Hurricane experts fear intense season

Apr 1, 2008

South-Florida Sun-Sentinel–Apr. 1, 2008

By Ken Kaye
South Florida Sun-Sentinel

ORLANDO

More than 1,400 emergency managers, government officials and others involved in tropical disasters have converged on Orlando this week for the National Hurricane Conference to prepare for what may be a devastating storm season.

Hailing from Florida and other hurricane-vulnerable states from Rhode Island to Texas, they will attend hours of workshops and lectures on preparedness, storm dangers and recovery operations, so they can be on top of their game when the Atlantic hurricane season starts June 1.

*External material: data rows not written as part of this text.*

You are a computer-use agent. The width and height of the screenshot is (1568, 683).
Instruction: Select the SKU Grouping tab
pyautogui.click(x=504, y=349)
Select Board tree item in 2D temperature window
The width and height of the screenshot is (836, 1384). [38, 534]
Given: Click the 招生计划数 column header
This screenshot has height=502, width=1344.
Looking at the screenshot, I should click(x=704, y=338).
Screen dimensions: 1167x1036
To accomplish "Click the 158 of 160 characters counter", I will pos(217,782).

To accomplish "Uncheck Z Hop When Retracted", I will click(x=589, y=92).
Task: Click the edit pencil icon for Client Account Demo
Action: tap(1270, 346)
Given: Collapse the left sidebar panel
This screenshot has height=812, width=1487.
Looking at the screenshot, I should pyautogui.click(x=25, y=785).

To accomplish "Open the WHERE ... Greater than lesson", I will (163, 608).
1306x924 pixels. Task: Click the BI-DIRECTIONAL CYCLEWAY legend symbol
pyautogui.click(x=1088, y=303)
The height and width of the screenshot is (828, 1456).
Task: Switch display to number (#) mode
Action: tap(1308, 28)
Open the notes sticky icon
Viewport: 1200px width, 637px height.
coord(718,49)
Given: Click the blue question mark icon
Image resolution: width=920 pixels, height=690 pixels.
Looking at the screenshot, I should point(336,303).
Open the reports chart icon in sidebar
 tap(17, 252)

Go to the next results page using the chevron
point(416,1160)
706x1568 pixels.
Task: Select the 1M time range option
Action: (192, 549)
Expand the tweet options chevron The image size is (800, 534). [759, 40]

Because experts say the Atlantic basin remains in an era of heightened intensity, characterized by abnormally warm ocean temperatures, many of those attending the five-day conference fear this could be a rough year.

"I’m nervous," said Tim Ocnaschek, emergency management director for Beaumont, Texas. He added that the emergence of La Niña, an atmospheric condition that nurtures storm formation, could make matters even worse.

"All you need is one hurricane, and you’ve had a bad year," said Rick Shimer of Orlando-based ETC Simulation, a private firm that provides emergency training through computerized hurricane simulations. "Under that definition, odds are we’ll probably have a bad year."

Even officials in Rhode Island, a state that hasn’t experienced a hurricane since 1994, are a bit worried. The problem, said James Lowrimore, emergency management director of Portsmouth, R.I., is that New Englanders are easily caught by surprise.

"The hurricanes seem to get here much faster than people think they will," he said.

On the other hand, in light of two relatively quiet seasons in 2006 and 2007, other conference participants are hopeful this year will be another tropical cakewalk. Only one hurricane has struck the U.S. coastline in the past two years, and that was Category 1 Humberto, which slogged ashore in Texas last September.

"I think we’re going to get some storms, but we got hit too many years back to back, so we should get off easy," said Maria Otero, chief of U.S. Customs and Border Patrol Protection in Miami.

"I’m hopeful we have a quiet season because we got beat up pretty good in Katrina, and we still need some time to rebuild," said Douglas Lee, a computer systems assistant with the U.S. Air Force in Biloxi, Miss., referring to Hurricane Katrina, which battered New Orleans and the Mississippi Gulf Coast in 2005.

Despite the era of intensity, it is entirely possible the United States — and Florida — could escape a hurricane strike during the coming six-month storm season, said John Wilson, Lee County’s public safety director.

However, for that to happen, some or all of the atmospheric factors that protected Florida and most of the nation in 2006 and 2007 would have to return, Wilson said. Primarily, that would include a strong ridge of high pressure over the western Atlantic, known as the Bermuda High, which pushed storms to the south of Florida.

"That high-pressure system was blamed for bringing us the drought," said Wilson, who is serving as vice chairman of the hurricane conference. "But it was the same thing that saved us."

This year’s conference some big names in the fields of tropical forecasting and emergency management. Among the keynote speakers are Bill Read, the new director of the National Hurricane Center in Miami-Dade County; Craig Fugate, Florida’s emergency management director; and R. David Paulison, administrator of the Federal Emergency Management Agency.

Max Mayfield, a former director of the hurricane center, is conference chairman.

Even though 2008 ultimately might turn out to be another easy year, officials and residents of at-risk areas like Florida should assume it won’t be, cautioned Sylvester Ford, a manager with the Mississippi Department of Transportation.

"Be prepared," he said. "You have to be ready."